The backyard and garden gates were thrown open, and people gathered round punchbowls holding colorful mxtures, or they posed along the gallery. It was like a receiving line of creativity on legs.

Out in the street, the gathering had swelled, the drummers played and people danced, even leaping up on top of a parked van to dance on the roof.

Soon, the masses converged at Dauphine and Clouet and, following bright circlets of fluttering ribbons, began to move uptown.

We had other plans, however. We pressed through the crowds back to our car, and drove to the Treme, hoping to find Mardi Gras Indians at the Backstreets Museum, or to catch the Zulu parade as it wove up Basin Street. We parked at St. Augustine Church,

No Indians yet, but members of the Northside Skull and Bones Gang were dancing on the front porch - among them, our good friend Ronald Lewis. Skull and Bones is another African-American tradition in New Orleans, one that dates back over 200 years.

Yakamein, or "ole sober"
This was a good stop to get some food in our bellies, with yakamein and red beans and rice, and to replenish our liquid refreshments.

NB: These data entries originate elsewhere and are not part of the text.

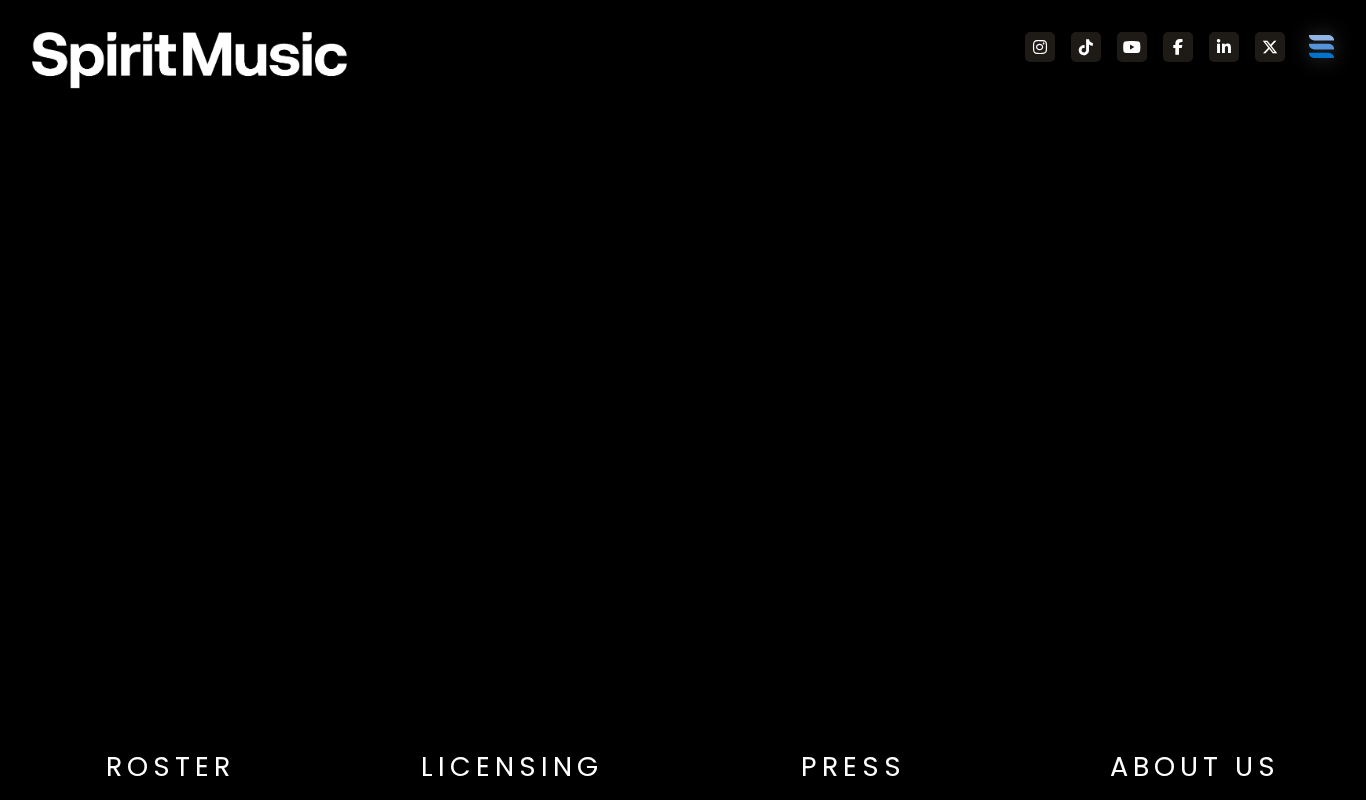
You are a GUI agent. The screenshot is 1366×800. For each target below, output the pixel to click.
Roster (170, 766)
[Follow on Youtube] (1132, 47)
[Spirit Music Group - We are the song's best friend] (189, 60)
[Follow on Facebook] (1178, 47)
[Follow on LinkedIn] (1224, 47)
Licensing (512, 766)
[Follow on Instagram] (1040, 47)
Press (853, 766)
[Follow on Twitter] (1270, 47)
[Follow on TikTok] (1086, 47)
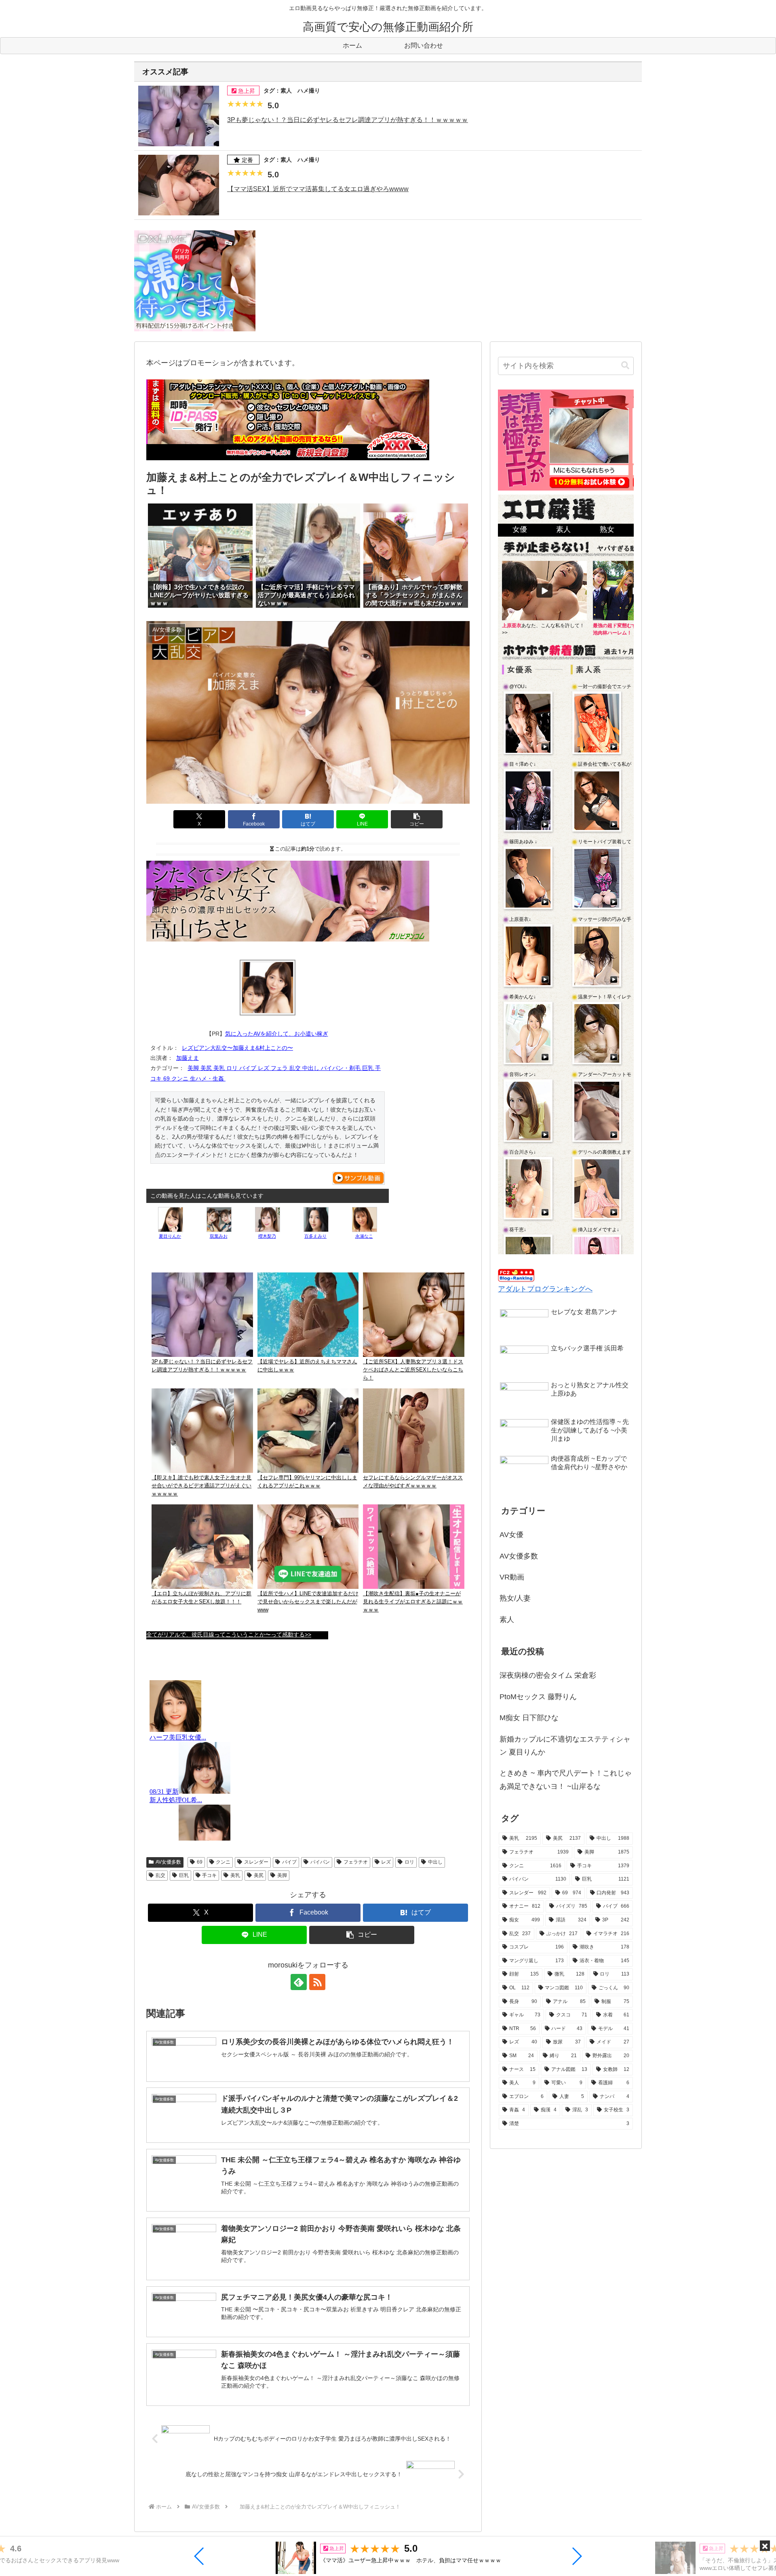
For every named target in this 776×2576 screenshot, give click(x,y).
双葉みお (219, 1236)
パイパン (320, 1862)
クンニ (223, 1862)
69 (199, 1862)
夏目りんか (170, 1236)
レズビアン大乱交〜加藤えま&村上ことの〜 (237, 1048)
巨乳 (184, 1875)
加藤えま (187, 1058)
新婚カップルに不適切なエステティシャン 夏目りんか (565, 1745)
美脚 (282, 1875)
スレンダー (256, 1862)
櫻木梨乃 (267, 1236)
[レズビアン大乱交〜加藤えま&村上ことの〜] (267, 987)
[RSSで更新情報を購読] (317, 1982)
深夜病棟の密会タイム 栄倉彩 (548, 1675)
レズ (386, 1862)
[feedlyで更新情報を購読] (299, 1982)
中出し (435, 1862)
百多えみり (315, 1236)
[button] (199, 2556)
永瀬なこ (364, 1236)
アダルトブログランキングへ (545, 1289)
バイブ (289, 1862)
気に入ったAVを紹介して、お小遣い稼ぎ (276, 1033)
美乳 (235, 1875)
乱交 (160, 1875)
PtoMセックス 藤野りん (538, 1697)
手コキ (209, 1875)
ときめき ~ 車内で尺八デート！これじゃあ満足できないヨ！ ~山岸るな (566, 1779)
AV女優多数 (168, 1862)
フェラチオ (356, 1862)
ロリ (409, 1862)
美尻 (259, 1875)
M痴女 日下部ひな (529, 1718)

Our friend Donna with Ronald Lewis
A gathering of ethnomusicologists
Here, to our delight, we encountered an old friend and his family - it was great to reconnect.

This was a great scene here, with music and food and drink. Only a few blocks away from the parade route for Zulu, it allowed folks to break away for a glimpse of that much bigger parade, and then return for some more relaxation.

Our little group split up, with some going to find Zulu. The two of us went, instead, in search of more adventure.. We set out to find the Mardi Gras Indians up "under the bridge," at Claiborne Avenue.

All on a Mardi Gras Day.


Anonymous said...

Great pics Glynis!!! Glad I got to see you briefly. Y'all are MG warriors!
From Becky

Carol Triebel said...

Great photos! I love the way you write--I feel as though I'm along side of you. I really enjoy your blog and hope you keep writing it!


Anonymous said...

Thanks for sharing a taste of the real Mardis Gras. We don't get to see anything but mob scenes and beads. So glad to have you on the street.